To provide an overview of the pain points and unmet needs for micro-merchants (enterprises with less than 10 employees), using statistics and results from surveys from a global level with continental snapshots of various differences or similarities. This information will be used to inform a landscape assessment of small and medium businesses.

Early Findings

Overview

  • Micro, small and medium enterprises (MSMEs) face various pain points and unmet needs in the different phases of business including launch, expansion, business-as-usual, and growth phases.
  • Some of these pain points and unmet needs include: challenges in financing; difficulties in acquiring new and maintaining existing customers; challenges in recruiting and retaining talent; and struggling with red tape than doing actual business.
  • According to the World Bank, micro enterprises are businesses employing less than 10 permanent workers.

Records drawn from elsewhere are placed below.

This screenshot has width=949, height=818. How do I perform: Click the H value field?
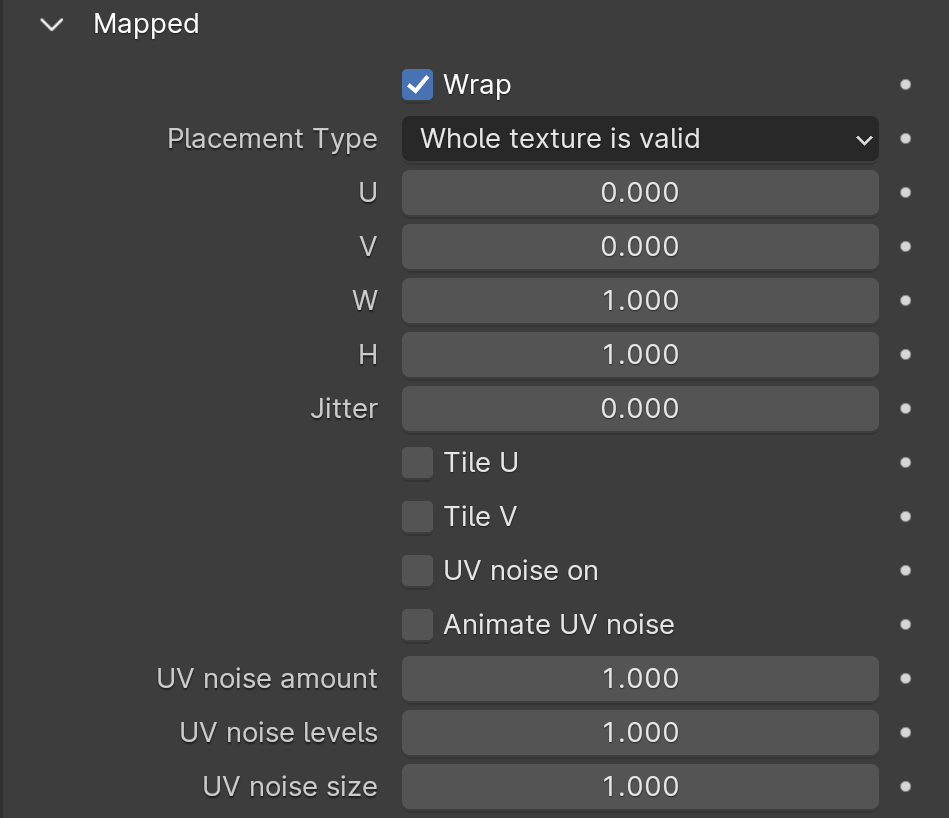click(640, 355)
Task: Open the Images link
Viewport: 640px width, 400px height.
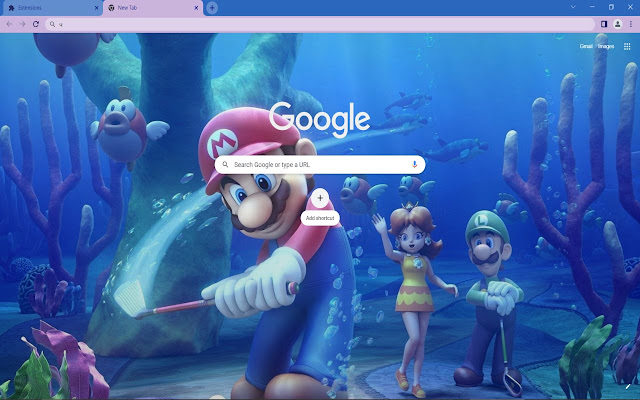Action: [605, 46]
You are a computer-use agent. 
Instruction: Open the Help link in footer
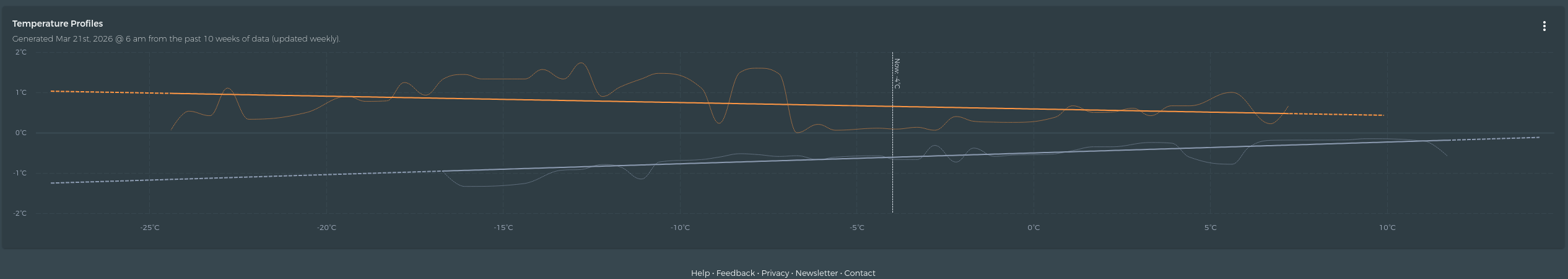click(x=700, y=273)
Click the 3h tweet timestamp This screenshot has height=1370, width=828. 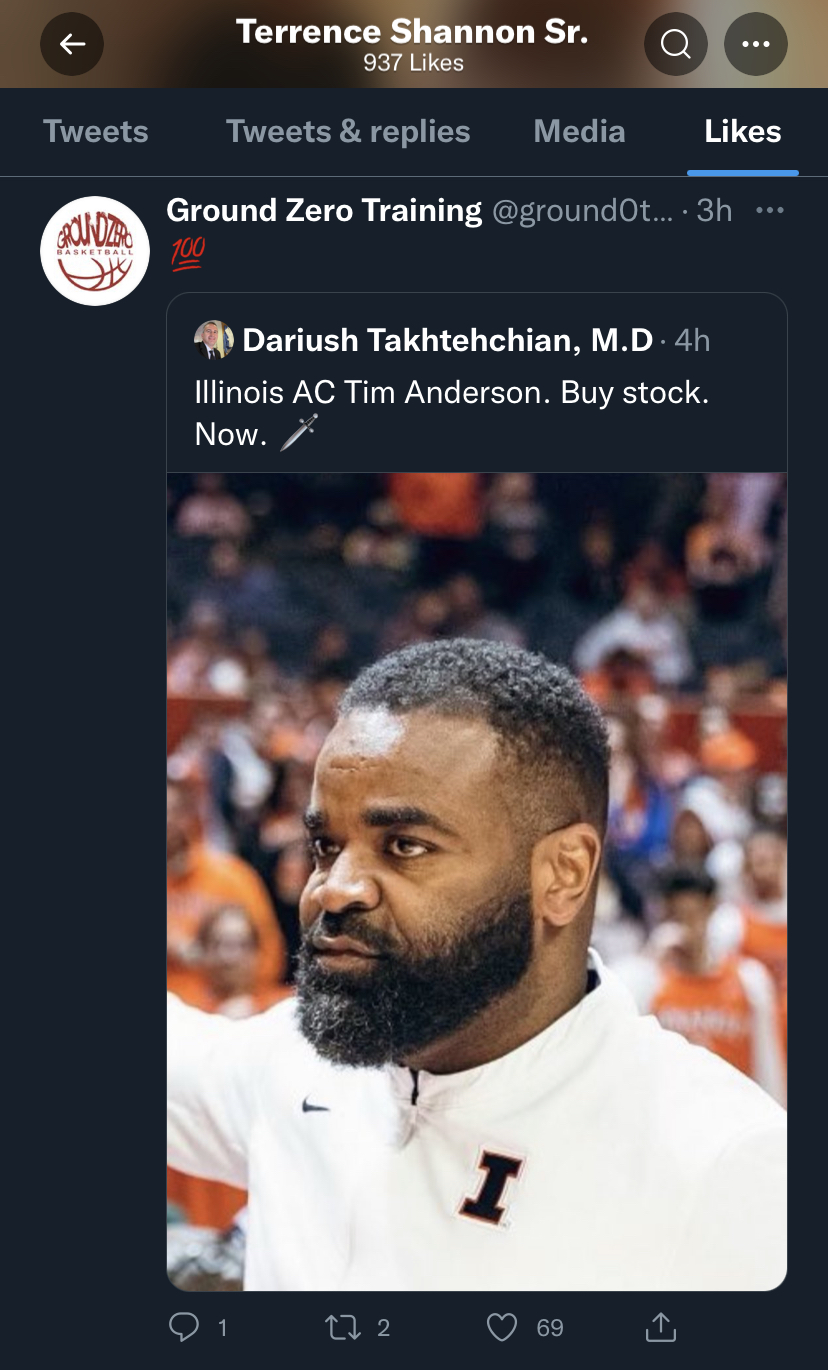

Pain Points and Unmet Needs in Financing for Micro Enterprises, Globally

  • Some of the pain points in financing that micro enterprises face include: access to startup funding, access to working capital, and access to cheap financing.
  • In general MSMEs are severely underfunded and face "obstacles in borrowing funds because they are small, less diversified, and have weaker financial structures."
  • A study by the International Finance Corporation (IFC) found that the total financing demand for micro enterprises in emerging markets is $882 billion, and the unmet demand is estimated at $718.8 billion, representing 81% of the potential demand from these businesses.
  • "Micro enterprises have relatively higher unmet needs from formal sources, which might be replaced with alternative sources, such as funding from friends and family, business partners, peer-to-peer markets or informal financing arrangements."
  • It is estimated that in developing countries, 21% of micro enterprises are fully financially constrained, 19% are partially financially constrained, and 60% are financially unconstrained. South Asia has the largest proportion of fully and partially financially constrained micro enterprises at 54%, followed by Sub-Saharan Africa at 52%, Europe and Central Asian region at 27%, with Latin America having the lowest proportion at 21%.
  • In relation to women-owned micro enterprises, East Asia has the highest proportion of the micro enterprise finance gap attributed to women-owned businesses at 37%, followed by the Middle East and North Africa region at 29%, and the smallest proportion is in Latin America and the Caribbean with 5%.
  • The top 5 countries with high micro enterprise finance gaps for women as a share of the total micro enterprise finance gap are: Morocco (90%), Thailand (84%), Benin (82%), Kenya (76%), and Guinea (72%).

Summary of Findings

  • From this preliminary hour of research, we determined that information on the challenges and unmet needs for micro enterprises, globally, is relatively available. We provided some insights and statistics relating to financial challenges faced by these businesses, based on a study by IFC.
  • In addition to this public search, we scanned our proprietary research database of over 1 million sources and were unable to find any specific research reports that address the stated goals.